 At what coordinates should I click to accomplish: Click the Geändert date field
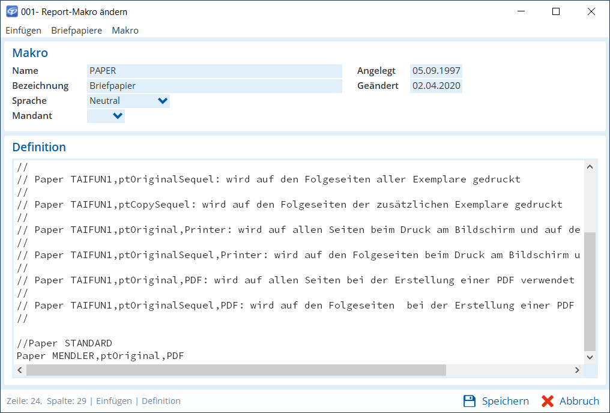[x=436, y=86]
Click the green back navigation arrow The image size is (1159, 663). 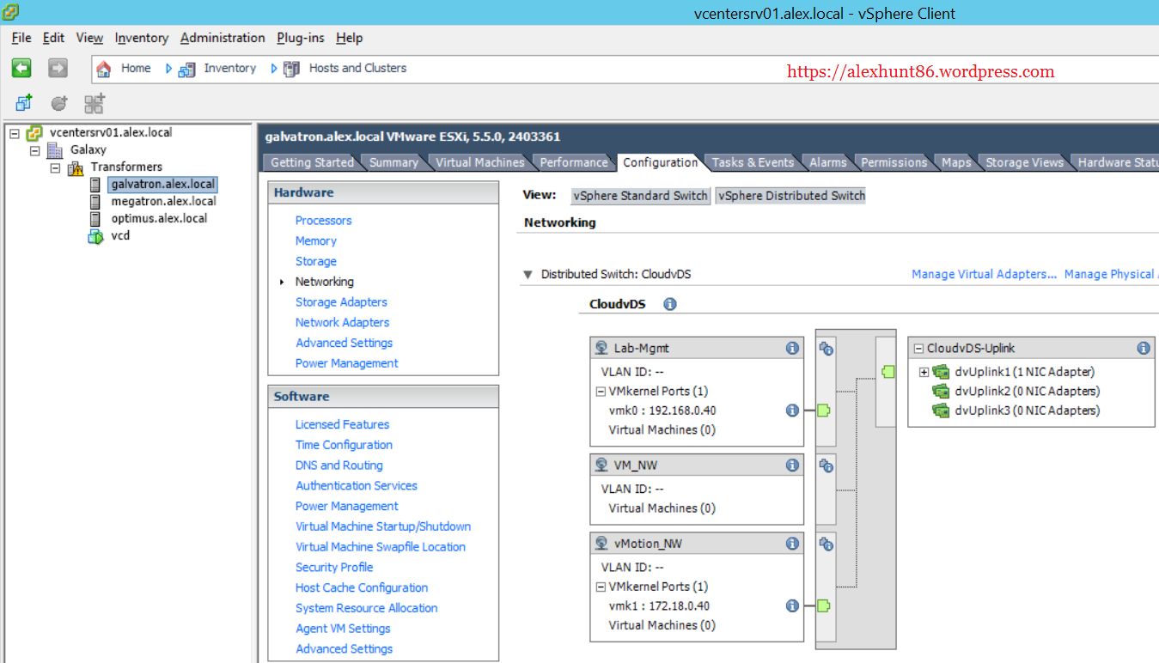[21, 69]
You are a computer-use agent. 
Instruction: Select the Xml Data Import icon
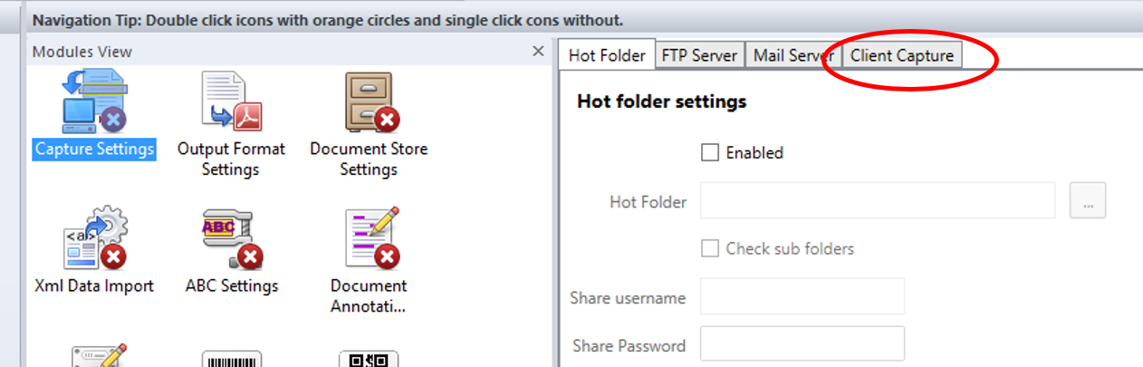[x=94, y=239]
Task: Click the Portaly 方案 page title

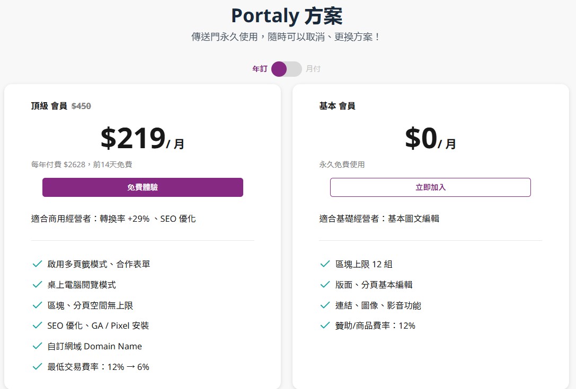Action: coord(288,16)
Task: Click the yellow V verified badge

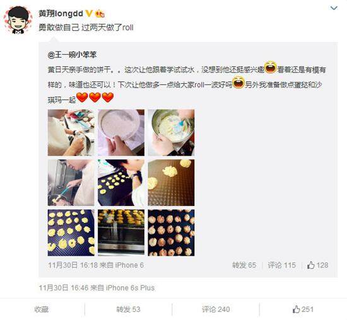Action: click(x=89, y=14)
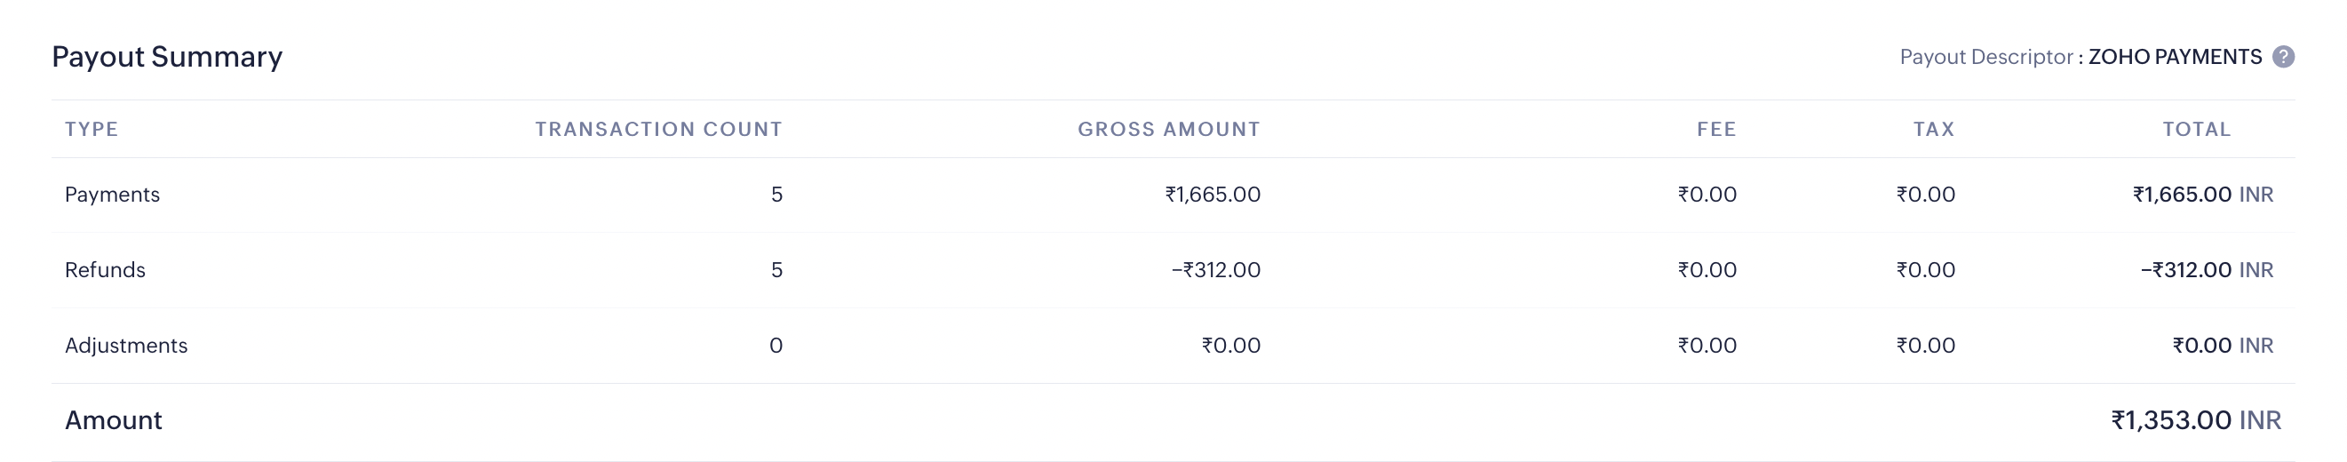The height and width of the screenshot is (462, 2347).
Task: Click the Gross Amount column header
Action: (1168, 129)
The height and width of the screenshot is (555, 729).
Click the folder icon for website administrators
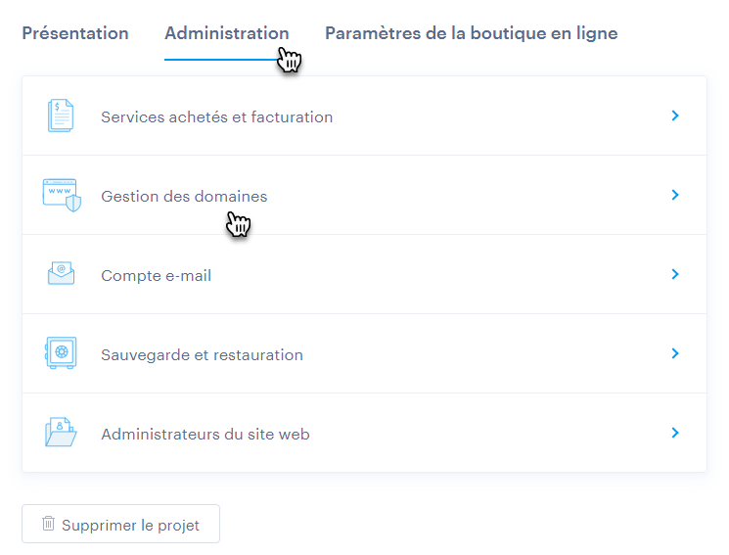61,433
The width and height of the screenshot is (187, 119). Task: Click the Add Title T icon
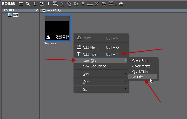(x=48, y=4)
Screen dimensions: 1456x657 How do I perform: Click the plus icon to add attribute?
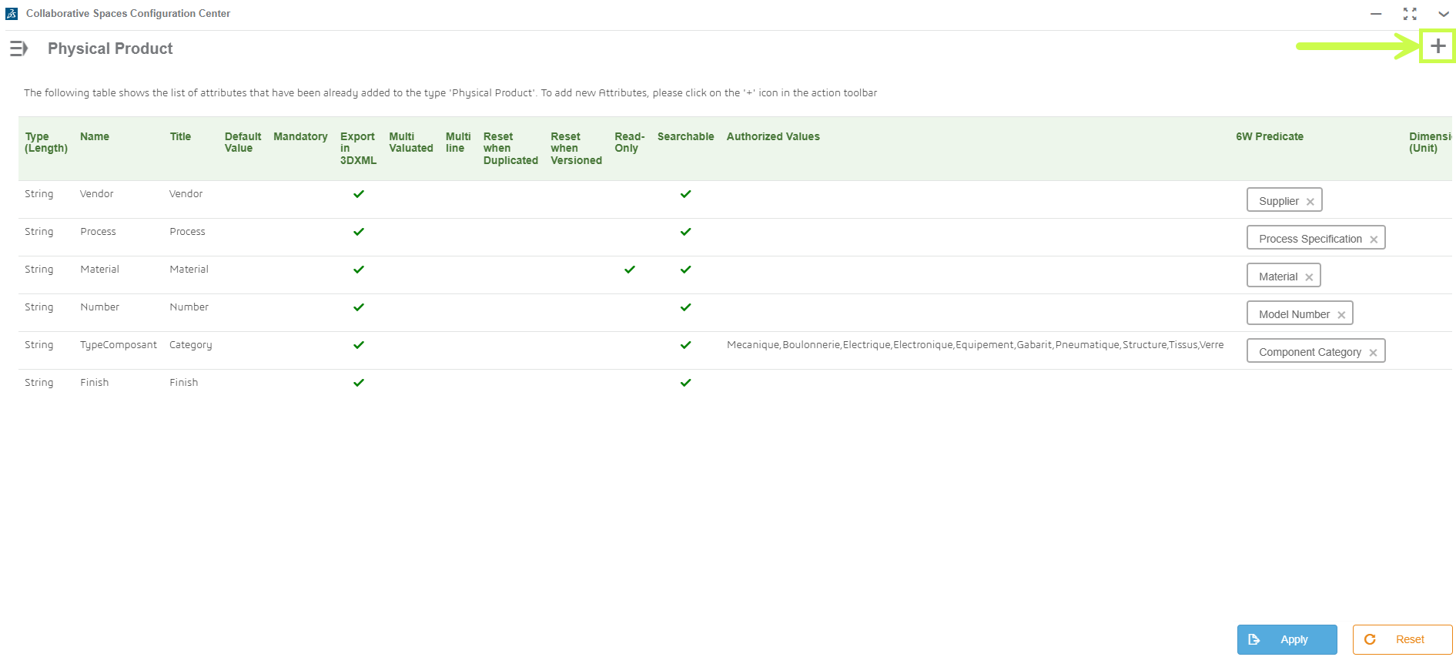1438,46
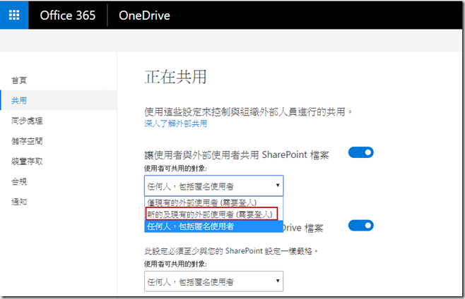The width and height of the screenshot is (465, 299).
Task: Click the Office 365 brand link
Action: [67, 15]
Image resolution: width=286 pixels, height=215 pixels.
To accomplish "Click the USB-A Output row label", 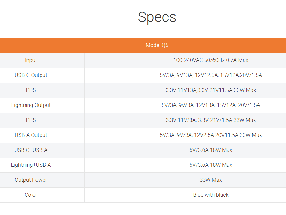I will tap(31, 135).
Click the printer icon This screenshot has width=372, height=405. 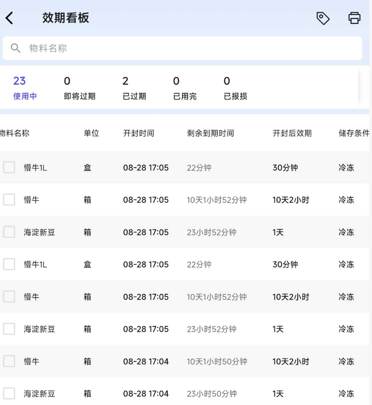tap(354, 18)
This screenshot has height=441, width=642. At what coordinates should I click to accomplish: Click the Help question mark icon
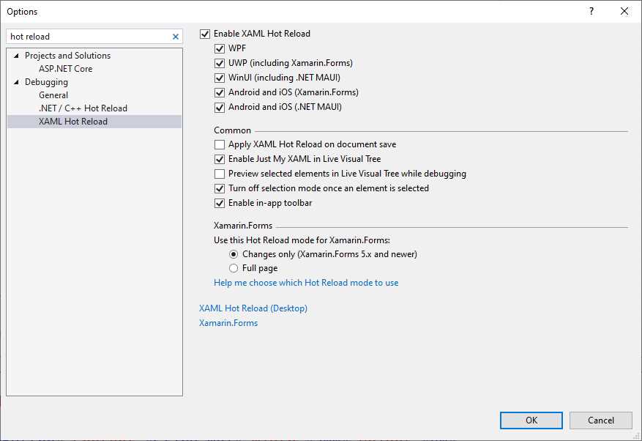(591, 11)
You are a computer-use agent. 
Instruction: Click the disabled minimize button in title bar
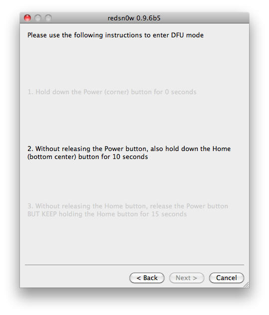[x=38, y=18]
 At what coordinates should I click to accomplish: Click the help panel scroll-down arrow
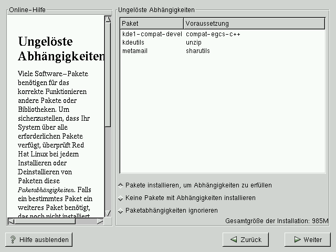[x=108, y=213]
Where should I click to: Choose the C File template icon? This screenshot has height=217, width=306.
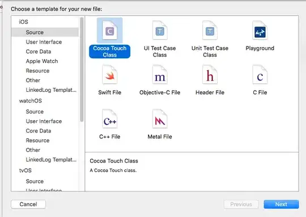260,75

---------------

__INSTRUCTIONS FOR THE TASK__
From the material above, write out exactly the lines from the line with "panel scroll-down arrow" through the closing line, inclusive, and no pictures.

__PROBLEM SOLUTION__
 At what coordinates should I click to accomplish: Click the help panel scroll-down arrow
[x=108, y=213]
Where should I click to: Choose the C File template icon? This screenshot has height=217, width=306.
260,75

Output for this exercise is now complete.